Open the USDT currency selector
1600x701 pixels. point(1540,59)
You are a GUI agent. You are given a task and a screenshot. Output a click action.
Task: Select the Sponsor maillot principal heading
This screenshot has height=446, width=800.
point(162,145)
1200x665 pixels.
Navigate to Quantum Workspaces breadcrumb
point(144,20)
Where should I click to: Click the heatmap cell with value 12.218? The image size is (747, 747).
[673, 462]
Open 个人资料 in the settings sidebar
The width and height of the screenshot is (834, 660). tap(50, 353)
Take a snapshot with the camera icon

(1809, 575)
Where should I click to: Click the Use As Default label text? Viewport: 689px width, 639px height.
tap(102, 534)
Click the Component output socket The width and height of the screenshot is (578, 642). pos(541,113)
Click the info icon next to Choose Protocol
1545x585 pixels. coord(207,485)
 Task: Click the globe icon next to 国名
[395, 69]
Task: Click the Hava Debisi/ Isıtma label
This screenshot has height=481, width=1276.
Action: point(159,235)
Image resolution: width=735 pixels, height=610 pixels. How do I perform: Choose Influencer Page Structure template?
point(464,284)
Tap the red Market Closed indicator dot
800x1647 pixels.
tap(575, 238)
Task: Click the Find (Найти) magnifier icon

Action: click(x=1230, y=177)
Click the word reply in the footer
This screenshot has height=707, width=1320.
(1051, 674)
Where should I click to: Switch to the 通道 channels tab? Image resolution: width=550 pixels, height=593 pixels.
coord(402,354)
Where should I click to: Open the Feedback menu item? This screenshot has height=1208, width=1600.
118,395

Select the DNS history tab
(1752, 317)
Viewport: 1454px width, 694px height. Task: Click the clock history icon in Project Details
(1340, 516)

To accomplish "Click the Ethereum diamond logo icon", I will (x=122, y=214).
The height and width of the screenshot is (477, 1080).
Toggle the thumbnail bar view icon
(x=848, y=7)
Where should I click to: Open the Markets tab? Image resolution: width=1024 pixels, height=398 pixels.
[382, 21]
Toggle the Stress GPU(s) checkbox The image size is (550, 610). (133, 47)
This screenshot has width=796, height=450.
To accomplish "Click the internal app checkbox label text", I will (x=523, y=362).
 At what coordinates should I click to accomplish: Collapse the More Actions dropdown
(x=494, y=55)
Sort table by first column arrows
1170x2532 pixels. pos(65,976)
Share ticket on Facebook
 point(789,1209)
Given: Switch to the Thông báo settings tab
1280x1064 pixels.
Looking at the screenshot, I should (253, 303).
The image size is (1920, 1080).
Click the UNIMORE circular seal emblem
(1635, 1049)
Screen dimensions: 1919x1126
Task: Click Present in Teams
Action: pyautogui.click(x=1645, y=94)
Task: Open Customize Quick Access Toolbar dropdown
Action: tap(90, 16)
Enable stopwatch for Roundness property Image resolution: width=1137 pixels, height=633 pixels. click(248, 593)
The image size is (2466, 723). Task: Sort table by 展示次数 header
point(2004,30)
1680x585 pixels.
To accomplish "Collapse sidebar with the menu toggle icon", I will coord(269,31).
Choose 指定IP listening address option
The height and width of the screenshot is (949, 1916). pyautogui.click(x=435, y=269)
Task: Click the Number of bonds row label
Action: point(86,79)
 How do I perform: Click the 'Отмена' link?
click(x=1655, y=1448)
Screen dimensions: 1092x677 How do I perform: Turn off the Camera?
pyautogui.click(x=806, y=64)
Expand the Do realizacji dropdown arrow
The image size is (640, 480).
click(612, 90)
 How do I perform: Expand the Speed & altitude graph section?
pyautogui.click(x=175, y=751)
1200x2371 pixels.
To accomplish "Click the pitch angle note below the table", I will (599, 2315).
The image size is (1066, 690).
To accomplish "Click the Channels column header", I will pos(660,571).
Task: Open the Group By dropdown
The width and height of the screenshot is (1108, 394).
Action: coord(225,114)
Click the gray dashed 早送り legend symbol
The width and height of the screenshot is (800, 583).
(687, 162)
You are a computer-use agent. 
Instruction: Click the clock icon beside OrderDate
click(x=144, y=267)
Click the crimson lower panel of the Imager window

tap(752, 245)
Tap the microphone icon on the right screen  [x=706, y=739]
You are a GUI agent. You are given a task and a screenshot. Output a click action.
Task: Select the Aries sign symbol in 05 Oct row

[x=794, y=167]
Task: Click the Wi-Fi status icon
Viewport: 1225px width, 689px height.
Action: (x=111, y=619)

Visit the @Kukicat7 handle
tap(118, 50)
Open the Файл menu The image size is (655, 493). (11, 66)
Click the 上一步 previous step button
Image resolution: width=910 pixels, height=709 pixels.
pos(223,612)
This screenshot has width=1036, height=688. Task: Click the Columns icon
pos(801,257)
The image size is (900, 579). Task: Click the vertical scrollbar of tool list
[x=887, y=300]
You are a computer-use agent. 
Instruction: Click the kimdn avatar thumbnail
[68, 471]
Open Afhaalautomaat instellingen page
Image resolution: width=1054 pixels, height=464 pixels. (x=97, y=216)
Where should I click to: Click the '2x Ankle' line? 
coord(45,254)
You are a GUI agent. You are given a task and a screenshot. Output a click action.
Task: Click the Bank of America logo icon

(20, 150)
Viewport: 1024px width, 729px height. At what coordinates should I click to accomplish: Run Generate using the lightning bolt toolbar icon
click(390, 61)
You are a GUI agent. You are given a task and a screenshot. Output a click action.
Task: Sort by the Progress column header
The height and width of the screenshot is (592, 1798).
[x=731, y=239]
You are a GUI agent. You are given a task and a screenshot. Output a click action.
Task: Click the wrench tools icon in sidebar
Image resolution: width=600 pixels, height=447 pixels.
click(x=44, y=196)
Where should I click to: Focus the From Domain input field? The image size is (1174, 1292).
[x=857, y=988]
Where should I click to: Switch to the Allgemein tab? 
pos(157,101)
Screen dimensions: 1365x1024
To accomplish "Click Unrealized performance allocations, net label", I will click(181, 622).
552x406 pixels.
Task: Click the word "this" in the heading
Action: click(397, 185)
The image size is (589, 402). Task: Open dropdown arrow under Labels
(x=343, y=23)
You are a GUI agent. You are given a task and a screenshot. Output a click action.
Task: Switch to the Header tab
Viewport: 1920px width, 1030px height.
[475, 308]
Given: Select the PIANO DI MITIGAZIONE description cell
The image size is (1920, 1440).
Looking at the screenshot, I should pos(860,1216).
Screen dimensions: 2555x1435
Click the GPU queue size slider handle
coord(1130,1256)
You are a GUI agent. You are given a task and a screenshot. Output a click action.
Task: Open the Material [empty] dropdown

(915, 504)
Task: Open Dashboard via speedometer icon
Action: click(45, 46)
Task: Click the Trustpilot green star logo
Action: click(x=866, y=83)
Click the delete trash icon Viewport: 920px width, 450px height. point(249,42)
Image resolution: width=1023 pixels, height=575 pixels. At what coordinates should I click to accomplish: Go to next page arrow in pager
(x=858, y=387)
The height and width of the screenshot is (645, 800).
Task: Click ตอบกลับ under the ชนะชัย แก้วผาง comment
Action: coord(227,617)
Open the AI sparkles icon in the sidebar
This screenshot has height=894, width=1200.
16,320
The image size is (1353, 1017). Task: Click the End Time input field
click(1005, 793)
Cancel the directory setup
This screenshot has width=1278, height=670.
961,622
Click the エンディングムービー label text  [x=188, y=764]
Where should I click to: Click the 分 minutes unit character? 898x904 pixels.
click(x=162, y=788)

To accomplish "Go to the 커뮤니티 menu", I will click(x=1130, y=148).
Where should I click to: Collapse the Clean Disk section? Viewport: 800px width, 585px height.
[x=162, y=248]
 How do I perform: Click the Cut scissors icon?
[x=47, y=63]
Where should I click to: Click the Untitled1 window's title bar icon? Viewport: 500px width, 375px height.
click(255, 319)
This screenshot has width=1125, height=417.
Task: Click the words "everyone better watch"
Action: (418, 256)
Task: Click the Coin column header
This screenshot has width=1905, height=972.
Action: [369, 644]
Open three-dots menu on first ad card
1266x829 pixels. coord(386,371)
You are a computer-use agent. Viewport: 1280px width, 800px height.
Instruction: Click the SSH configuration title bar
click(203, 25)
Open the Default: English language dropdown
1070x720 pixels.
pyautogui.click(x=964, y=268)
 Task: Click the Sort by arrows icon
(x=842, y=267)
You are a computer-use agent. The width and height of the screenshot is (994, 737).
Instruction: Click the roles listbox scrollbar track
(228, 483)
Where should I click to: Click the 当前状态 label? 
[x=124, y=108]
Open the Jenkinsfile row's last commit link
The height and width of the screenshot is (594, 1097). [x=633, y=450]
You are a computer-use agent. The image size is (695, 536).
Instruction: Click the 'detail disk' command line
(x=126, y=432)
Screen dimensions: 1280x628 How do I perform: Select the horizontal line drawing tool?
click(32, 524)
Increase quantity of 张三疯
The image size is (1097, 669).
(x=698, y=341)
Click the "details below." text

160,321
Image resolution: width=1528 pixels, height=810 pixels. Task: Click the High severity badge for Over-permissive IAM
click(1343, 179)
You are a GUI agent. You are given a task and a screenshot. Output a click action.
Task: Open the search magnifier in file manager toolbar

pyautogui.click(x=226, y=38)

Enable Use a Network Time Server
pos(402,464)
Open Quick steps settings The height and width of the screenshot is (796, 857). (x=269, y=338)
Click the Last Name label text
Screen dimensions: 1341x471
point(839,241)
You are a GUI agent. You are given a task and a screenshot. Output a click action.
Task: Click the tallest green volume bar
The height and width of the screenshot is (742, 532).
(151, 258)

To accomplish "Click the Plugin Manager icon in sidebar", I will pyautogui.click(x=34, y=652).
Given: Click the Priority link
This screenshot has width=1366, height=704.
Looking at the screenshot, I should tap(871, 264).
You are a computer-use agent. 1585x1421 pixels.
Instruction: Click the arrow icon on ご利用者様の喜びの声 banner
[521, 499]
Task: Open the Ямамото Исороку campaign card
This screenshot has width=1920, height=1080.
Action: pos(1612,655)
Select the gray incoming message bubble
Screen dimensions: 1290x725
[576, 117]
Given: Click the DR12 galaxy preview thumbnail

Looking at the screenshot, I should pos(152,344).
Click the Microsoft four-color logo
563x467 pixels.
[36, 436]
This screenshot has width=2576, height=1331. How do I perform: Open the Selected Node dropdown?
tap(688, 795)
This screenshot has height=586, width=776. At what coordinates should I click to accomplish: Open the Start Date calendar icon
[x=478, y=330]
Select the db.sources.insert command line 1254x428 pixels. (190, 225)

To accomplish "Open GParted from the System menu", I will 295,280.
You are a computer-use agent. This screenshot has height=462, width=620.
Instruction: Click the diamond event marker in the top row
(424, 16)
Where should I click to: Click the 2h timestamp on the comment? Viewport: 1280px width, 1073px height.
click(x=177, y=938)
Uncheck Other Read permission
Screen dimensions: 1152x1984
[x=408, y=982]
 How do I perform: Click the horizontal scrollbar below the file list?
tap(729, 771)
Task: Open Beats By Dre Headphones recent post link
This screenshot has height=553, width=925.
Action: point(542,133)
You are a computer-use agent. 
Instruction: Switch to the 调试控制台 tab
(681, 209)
+---+
EXERCISE => Starting at the first of the rows and ending at the line that contains "point(144,20)", output each line as a Markdown table with the columns No. and Line, leaving out blank lines.

SOLVED PROBLEM =>
| No. | Line |
|---|---|
| 1 | Open the USDT currency selector |
| 2 | 1600x701 pixels. point(1540,59) |
| 3 | You are a GUI agent. You are given a task and a screenshot. Output a click action. |
| 4 | Task: Select the Sponsor maillot principal heading |
| 5 | This screenshot has height=446, width=800. |
| 6 | point(162,145) |
| 7 | 1200x665 pixels. |
| 8 | Navigate to Quantum Workspaces breadcrumb |
| 9 | point(144,20) |